** MATERIAL TO PROCESS follows **

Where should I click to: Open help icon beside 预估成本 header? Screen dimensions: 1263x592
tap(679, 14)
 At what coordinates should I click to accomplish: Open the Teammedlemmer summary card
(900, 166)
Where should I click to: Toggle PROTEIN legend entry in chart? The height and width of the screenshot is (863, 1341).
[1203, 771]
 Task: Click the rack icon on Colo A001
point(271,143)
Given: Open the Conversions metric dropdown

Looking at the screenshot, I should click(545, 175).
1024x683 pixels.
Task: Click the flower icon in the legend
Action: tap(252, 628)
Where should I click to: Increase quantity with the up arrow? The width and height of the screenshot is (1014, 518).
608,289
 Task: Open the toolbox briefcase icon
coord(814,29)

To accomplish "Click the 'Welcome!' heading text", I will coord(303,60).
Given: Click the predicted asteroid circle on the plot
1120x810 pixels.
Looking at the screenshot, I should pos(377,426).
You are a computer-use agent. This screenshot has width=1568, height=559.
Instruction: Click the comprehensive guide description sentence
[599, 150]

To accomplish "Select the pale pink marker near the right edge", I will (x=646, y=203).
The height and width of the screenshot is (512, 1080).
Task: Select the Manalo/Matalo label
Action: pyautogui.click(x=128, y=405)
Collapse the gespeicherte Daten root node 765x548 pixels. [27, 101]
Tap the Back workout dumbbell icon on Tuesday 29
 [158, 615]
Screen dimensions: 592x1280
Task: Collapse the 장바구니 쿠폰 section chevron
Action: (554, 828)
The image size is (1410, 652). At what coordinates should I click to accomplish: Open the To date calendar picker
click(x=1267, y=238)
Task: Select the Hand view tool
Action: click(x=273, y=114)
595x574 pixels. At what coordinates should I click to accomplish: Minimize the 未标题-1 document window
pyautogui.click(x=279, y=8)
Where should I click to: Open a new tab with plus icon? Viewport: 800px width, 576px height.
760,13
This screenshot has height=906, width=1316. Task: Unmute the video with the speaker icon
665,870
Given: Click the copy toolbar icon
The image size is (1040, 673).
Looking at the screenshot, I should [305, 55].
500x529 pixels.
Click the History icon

** End of MATERIAL TO PROCESS **

Once you have read the entries, reproduce each one exactly.

Where should I click to: Open help icon beside 预估成本 header? Screen dimensions: 1263x592
tap(679, 14)
 At what coordinates should I click to accomplish: Open the Teammedlemmer summary card
(900, 166)
Where should I click to: Toggle PROTEIN legend entry in chart? The height and width of the screenshot is (863, 1341).
[1203, 771]
 Task: Click the rack icon on Colo A001
point(271,143)
Given: Open the Conversions metric dropdown

Looking at the screenshot, I should click(545, 175).
1024x683 pixels.
Task: Click the flower icon in the legend
Action: tap(252, 628)
Where should I click to: Increase quantity with the up arrow? The width and height of the screenshot is (1014, 518).
608,289
 Task: Open the toolbox briefcase icon
coord(814,29)

To accomplish "Click the 'Welcome!' heading text", I will coord(303,60).
Given: Click the predicted asteroid circle on the plot
1120x810 pixels.
Looking at the screenshot, I should pos(377,426).
You are a computer-use agent. This screenshot has width=1568, height=559.
Instruction: Click the comprehensive guide description sentence
[599, 150]

To accomplish "Select the pale pink marker near the right edge", I will (x=646, y=203).
The height and width of the screenshot is (512, 1080).
Task: Select the Manalo/Matalo label
Action: pyautogui.click(x=128, y=405)
Collapse the gespeicherte Daten root node 765x548 pixels. [27, 101]
Tap the Back workout dumbbell icon on Tuesday 29
 [158, 615]
Screen dimensions: 592x1280
Task: Collapse the 장바구니 쿠폰 section chevron
Action: (554, 828)
The image size is (1410, 652). At what coordinates should I click to accomplish: Open the To date calendar picker
click(x=1267, y=238)
Task: Select the Hand view tool
Action: click(x=273, y=114)
595x574 pixels. At what coordinates should I click to accomplish: Minimize the 未标题-1 document window
pyautogui.click(x=279, y=8)
Where should I click to: Open a new tab with plus icon? Viewport: 800px width, 576px height.
760,13
This screenshot has height=906, width=1316. Task: Unmute the video with the speaker icon
665,870
Given: Click the copy toolbar icon
The image size is (1040, 673).
Looking at the screenshot, I should [305, 55].
500x529 pixels.
Click the History icon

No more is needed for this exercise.